PROVIDED DATA -
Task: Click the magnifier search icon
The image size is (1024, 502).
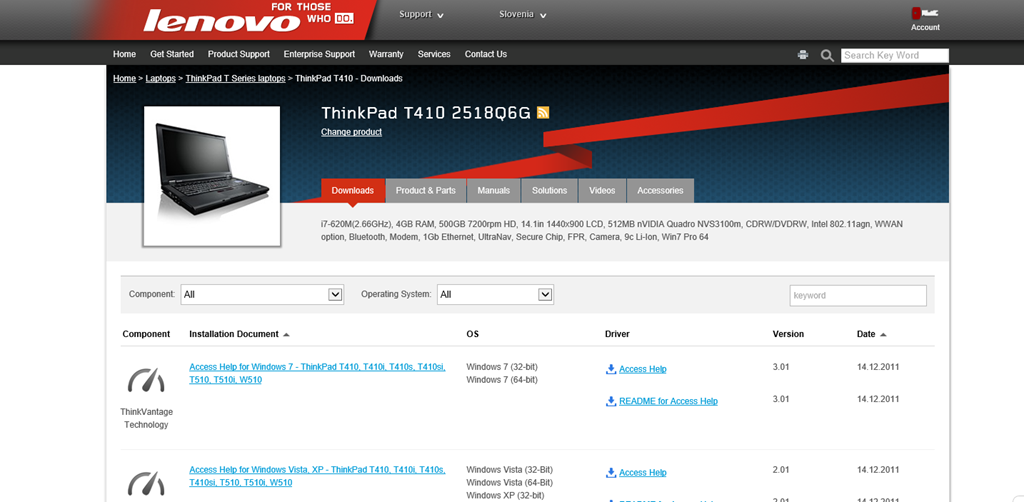Action: click(827, 55)
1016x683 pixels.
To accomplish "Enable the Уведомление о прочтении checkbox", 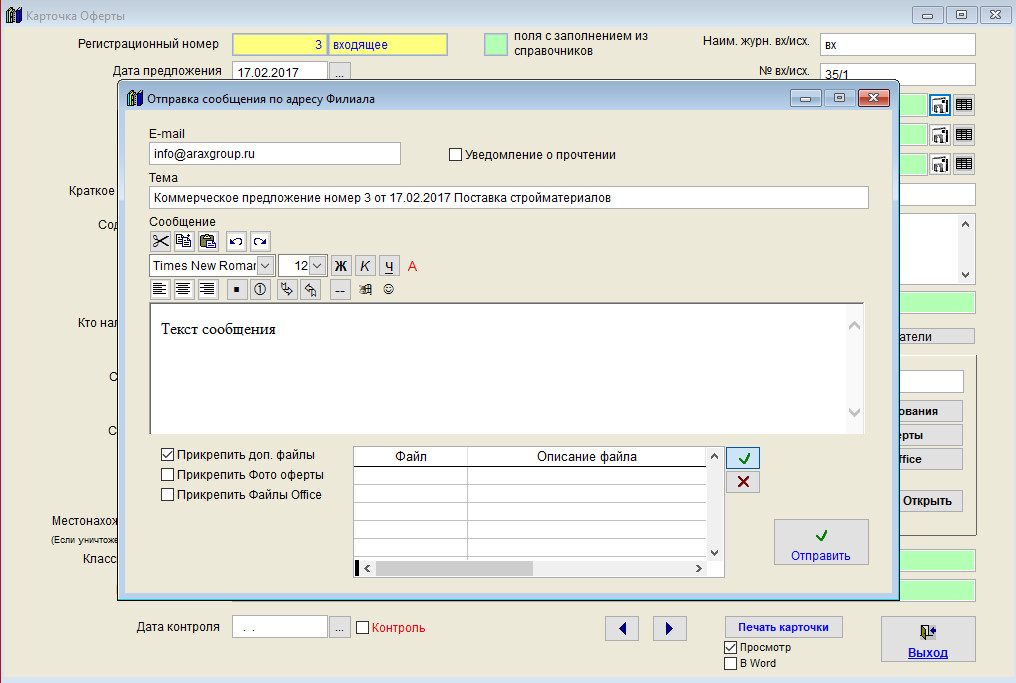I will click(456, 155).
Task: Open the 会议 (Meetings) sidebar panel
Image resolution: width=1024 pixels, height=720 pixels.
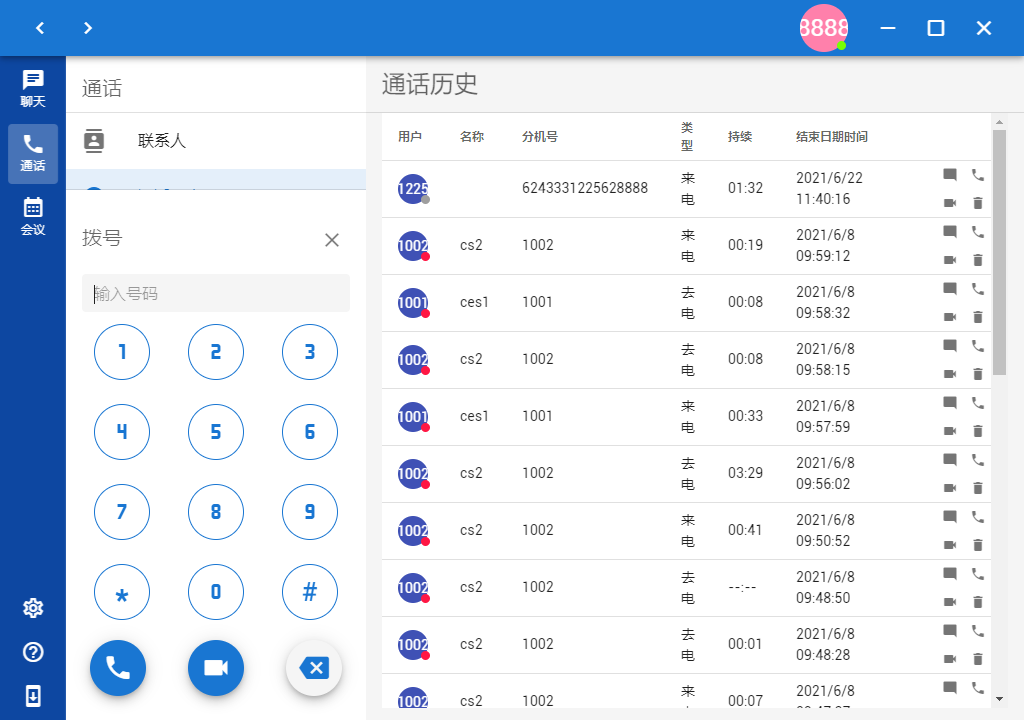Action: pos(33,210)
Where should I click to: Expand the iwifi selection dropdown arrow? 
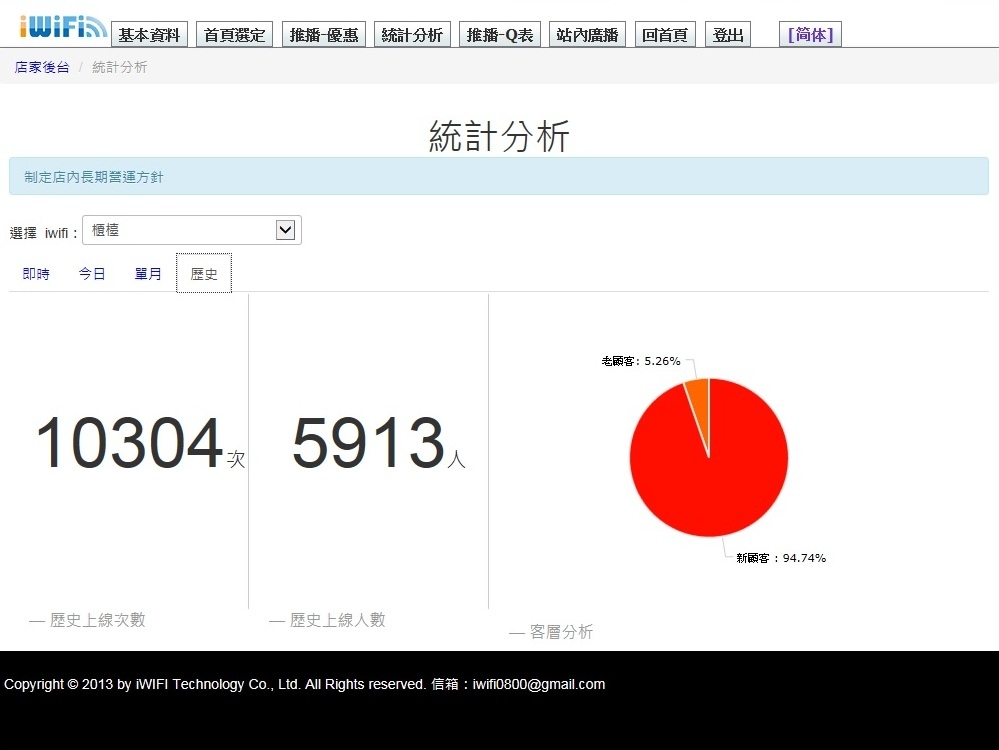pos(285,230)
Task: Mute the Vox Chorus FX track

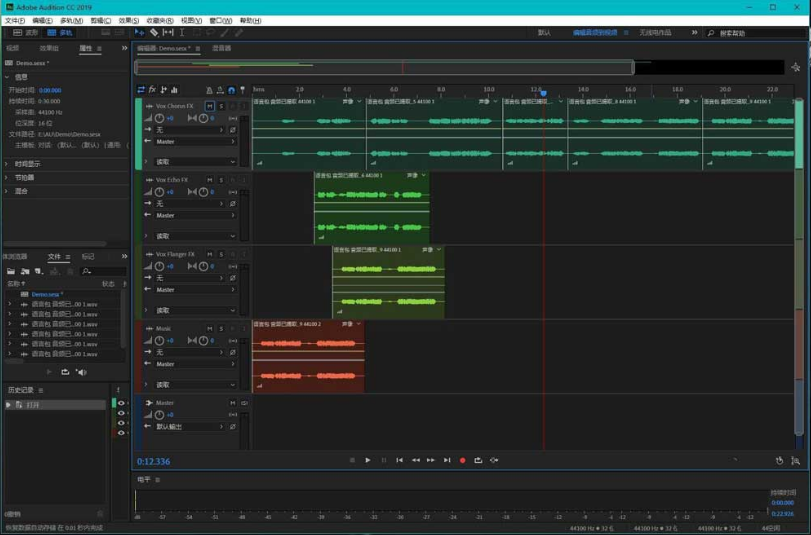Action: [x=209, y=106]
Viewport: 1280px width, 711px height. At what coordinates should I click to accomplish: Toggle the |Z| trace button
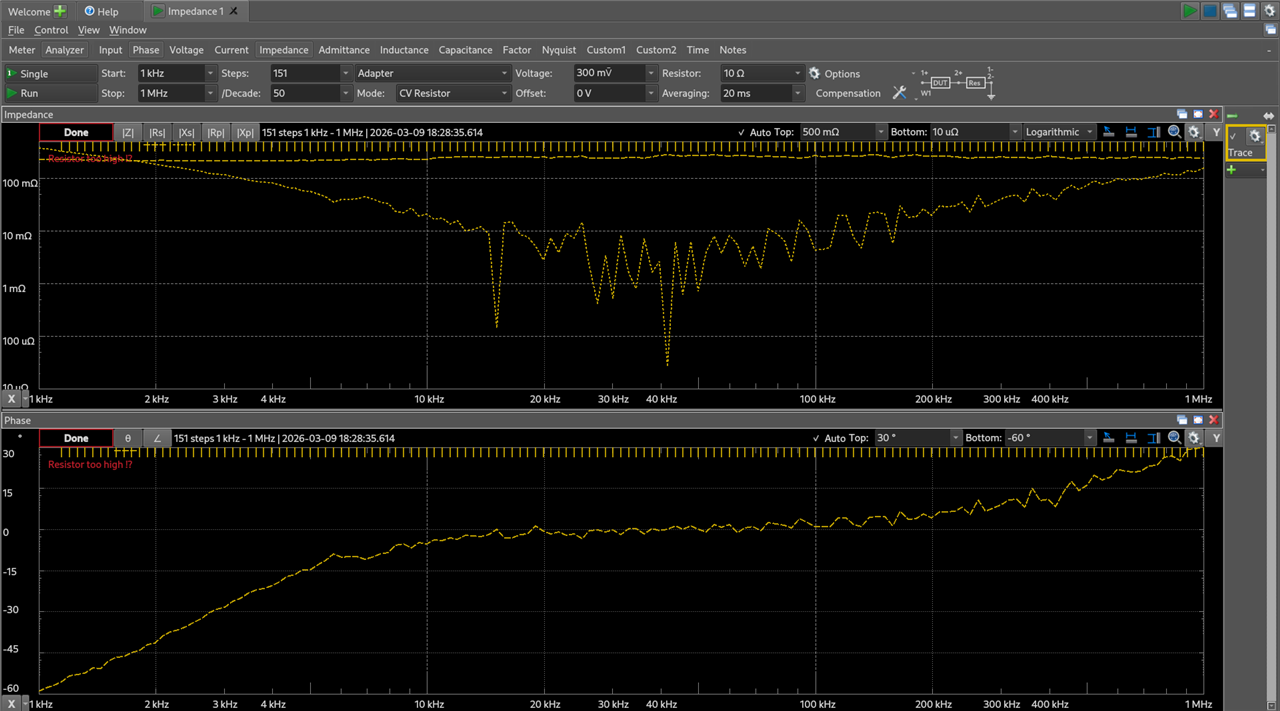coord(128,132)
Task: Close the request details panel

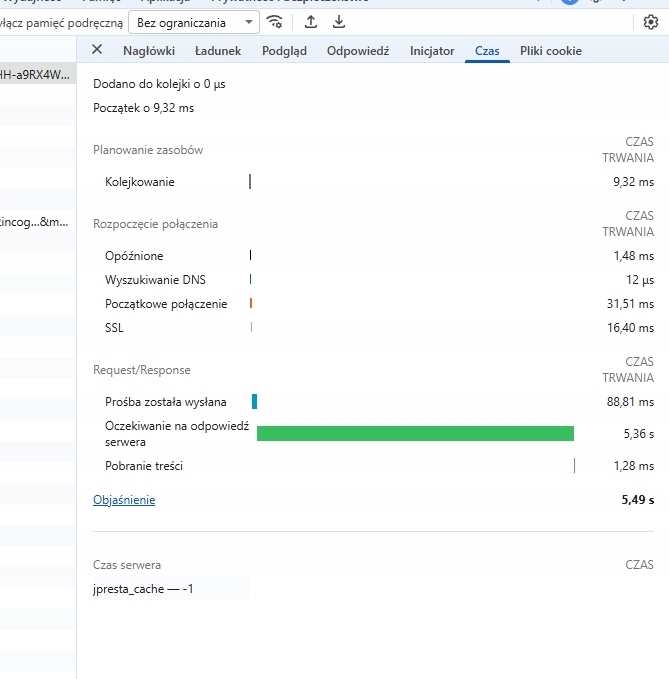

WHAT IS BEING ASKED - Retype precisely, and only, the lines from the one holding "Task: Open the 会议 (Meetings) sidebar panel" through the final line of the data above, with the pictures omitted.

SOLUTION FOR THIS TASK -
Task: Open the 会议 (Meetings) sidebar panel
Image resolution: width=1024 pixels, height=720 pixels.
Action: pos(33,210)
Where should I click to: Expand the iwifi selection dropdown arrow? 
pos(285,230)
Task: Mute the Vox Chorus FX track

Action: [x=209, y=106]
Viewport: 1280px width, 711px height. At what coordinates should I click to accomplish: Toggle the |Z| trace button
coord(128,132)
Task: Close the request details panel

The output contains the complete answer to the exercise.